Мир Гёте донельзя иной, настолько иной, что одно и то же слово, «мир», взятое в этих двух контекстах, выглядит сущим антонимом. Здесь нет никакой нужды пробуждаться от тысячелетнего сна, ибо в мире этом царит тысячелетнее бодрствование. Этот мир не глух и не безразличен к слову, если слово не навязывает ему собственных лингвистических правил, а предоставляется в его распоряжение, дабы сам он получил возможность выговориться о себе; мир, о котором сказал однажды Гёте, что считал его всегда гениальнее собственного гения, и который воспел однажды в порыве дифирамбического восторга: «Природа!
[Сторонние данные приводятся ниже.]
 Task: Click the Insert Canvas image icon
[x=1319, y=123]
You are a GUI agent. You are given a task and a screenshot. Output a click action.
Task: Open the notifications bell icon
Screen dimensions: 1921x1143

Мы окружены и охвачены ею и не можем ни выйти из нее, ни глубже в нее проникнуть. Непрошеная и нежданная, захватывает она нас в круговорот своего танца и несется с нами, покуда мы не выбиваемся из сил и не выпадаем из ее рук…

Все люди в ней, и она во всех. Со всеми ведет она дружескую игру и радуется по мере того, чем больше у нее выигрывают. Со многими она скрытно играет так, что игра подходит к концу, прежде чем они это заметят.

Даже неестественное есть природа, на самом грубом филистерстве лежит нечто от ее гения. Кто не видит ее повсюду, тот нигде не видит ее перед собой.

Она любит себя и навеки прикована к себе бесчисленными глазами и сердцами. Она расчленилась для того, чтобы наслаждаться собою. Все новых и новых гурманов пробуждает она в своем ненасытимом стремлении передаться…

Она позволяет всякому ребенку мудрить над собой, каждому глупцу судить о ней; тысячам тупо проходить мимо и ничего не видеть; и во всех она имеет радость и со всеми ведет свой расчет.



Ее законам повинуются также тогда, когда противятся им; даже и тогда действуют с ней согласно, когда хотят действовать против нее…

У нее нет языка и речей, но она творит языки и сердца, которыми она чувствует и говорит.

Ее венец — любовь. Только любовью приближаются к ней… Каждому является она в собственном виде. Она скрывается под тысячью имен и названий, и всегда одна и та же.

Она ввела меня в жизнь, она и уведет. Я доверяюсь ей. Она может распоряжаться мною. Она не возненавидит своего творения. Я ничего не сказал о ней. Нет. Она уже сама сказала, что истинно и что ложно. Всё ее вина, всё ее заслуга» (7, 2, 5–9).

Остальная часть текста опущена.